I balled my hands into fists to stop myself from slapping him. “You were right.”

“I ain’t no saint, but I wouldn’t kill my own natural father.”

“The only reason you came to find him was the money.”

He scratched at a scab on his knuckle. “I owed some people back home, and they weren’t happy about it. These were some real tough old boys.”

“How much?”

“Twenty grand.” He smiled and then I really wanted to hit him. “I sort of lifted some of their product and put it to my own uses.”

“Why did you punch your father? He refuse to give you the money?”

He looked down at his hands and his face reddened. “He told me he was gay,” he said, his voice genuine for the first time since I’d met him. “He said that’s why he left my mother. The thought of it... I don’t know. I lost my temper.”

“You went back and killed him.” I held up a hand to stop him before he could spin another web of B.S. “Forget it. I’m through with you, but why me? Of all the private investigators in Memphis, why did you pick me?”

He smiled again. “Your ad in the phone book looked cheap. I thought I could afford you.”

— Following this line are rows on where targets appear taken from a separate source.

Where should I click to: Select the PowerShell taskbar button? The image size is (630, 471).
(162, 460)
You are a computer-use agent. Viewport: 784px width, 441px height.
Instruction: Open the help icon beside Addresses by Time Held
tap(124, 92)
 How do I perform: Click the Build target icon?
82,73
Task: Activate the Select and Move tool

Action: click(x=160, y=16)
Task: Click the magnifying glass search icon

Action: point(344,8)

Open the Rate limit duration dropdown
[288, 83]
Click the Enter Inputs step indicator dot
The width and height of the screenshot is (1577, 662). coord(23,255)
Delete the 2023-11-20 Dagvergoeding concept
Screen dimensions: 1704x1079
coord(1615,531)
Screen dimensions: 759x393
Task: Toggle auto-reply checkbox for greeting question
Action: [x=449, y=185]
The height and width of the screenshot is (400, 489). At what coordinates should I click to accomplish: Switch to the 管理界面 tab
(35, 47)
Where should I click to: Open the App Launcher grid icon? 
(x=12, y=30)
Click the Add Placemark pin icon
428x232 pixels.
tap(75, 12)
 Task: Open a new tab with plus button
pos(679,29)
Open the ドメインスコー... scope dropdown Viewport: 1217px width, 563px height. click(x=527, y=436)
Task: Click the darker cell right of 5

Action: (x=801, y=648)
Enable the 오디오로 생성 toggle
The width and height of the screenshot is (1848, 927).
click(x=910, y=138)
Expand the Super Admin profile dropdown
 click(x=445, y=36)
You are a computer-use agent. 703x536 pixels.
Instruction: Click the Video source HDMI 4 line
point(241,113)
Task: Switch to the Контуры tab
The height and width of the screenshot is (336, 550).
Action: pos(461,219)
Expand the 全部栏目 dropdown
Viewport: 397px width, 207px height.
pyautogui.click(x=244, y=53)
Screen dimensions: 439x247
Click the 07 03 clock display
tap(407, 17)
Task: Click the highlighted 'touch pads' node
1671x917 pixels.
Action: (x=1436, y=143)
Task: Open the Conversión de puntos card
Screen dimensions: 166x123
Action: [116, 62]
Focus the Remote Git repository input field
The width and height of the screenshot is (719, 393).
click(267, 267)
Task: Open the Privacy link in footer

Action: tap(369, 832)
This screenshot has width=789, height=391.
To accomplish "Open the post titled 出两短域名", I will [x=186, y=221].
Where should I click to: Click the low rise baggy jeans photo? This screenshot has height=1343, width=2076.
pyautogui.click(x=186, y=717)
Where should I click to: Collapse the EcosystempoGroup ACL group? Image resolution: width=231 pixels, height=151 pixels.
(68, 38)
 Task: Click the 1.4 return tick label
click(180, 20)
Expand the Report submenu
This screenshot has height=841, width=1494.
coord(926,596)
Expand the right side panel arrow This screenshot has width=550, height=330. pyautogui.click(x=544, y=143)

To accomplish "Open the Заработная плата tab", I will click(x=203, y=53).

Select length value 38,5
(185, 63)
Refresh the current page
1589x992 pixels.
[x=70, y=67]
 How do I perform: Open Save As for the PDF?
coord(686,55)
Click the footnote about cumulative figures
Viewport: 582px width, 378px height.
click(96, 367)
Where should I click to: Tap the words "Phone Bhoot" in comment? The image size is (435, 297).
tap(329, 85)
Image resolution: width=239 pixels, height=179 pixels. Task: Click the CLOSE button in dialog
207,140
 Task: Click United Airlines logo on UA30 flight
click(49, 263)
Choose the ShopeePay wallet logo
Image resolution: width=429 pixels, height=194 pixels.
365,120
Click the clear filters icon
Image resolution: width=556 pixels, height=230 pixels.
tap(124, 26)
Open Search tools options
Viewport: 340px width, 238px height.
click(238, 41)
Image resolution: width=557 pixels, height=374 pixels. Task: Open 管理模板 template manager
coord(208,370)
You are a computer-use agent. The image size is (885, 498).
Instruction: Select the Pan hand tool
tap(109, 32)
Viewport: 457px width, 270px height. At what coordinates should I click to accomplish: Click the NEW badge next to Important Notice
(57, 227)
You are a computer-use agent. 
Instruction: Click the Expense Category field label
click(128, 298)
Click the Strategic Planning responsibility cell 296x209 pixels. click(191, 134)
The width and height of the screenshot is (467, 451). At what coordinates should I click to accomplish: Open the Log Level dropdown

I promised myself that I was just going to stop by the Refugee for a quick beer before heading home, but I walked through the door at six o’clock and was still there when the late local news came on at ten. A quick drink had turned into a dozen slow ones, and I squinted at the fly-specked and beer-splattered television, trying to focus my eyes. The first five minutes of the news was the usual drone of disaster — roadside bombings in Iraq, earthquakes in Indonesia, a plane crash in Italy. Then the anchorman cut to breaking local news. Two men had been gunned down outside of a Brooks Road strip club. The cops were withholding the victims’ names, but both were said to be associates of the Montesi crime family. The reporter went on to point out that these men were the latest victims in a series of murders and speculated about a brewing gang war, the first in Memphis in thirty-five years. Then the story ended. After a couple of appropriately serious headshakes, the anchorman brightened and teased a story about an Arkansas pig farmer who hit a half-million-dollar jackpot at the Horseshoe Casino down in Tunica.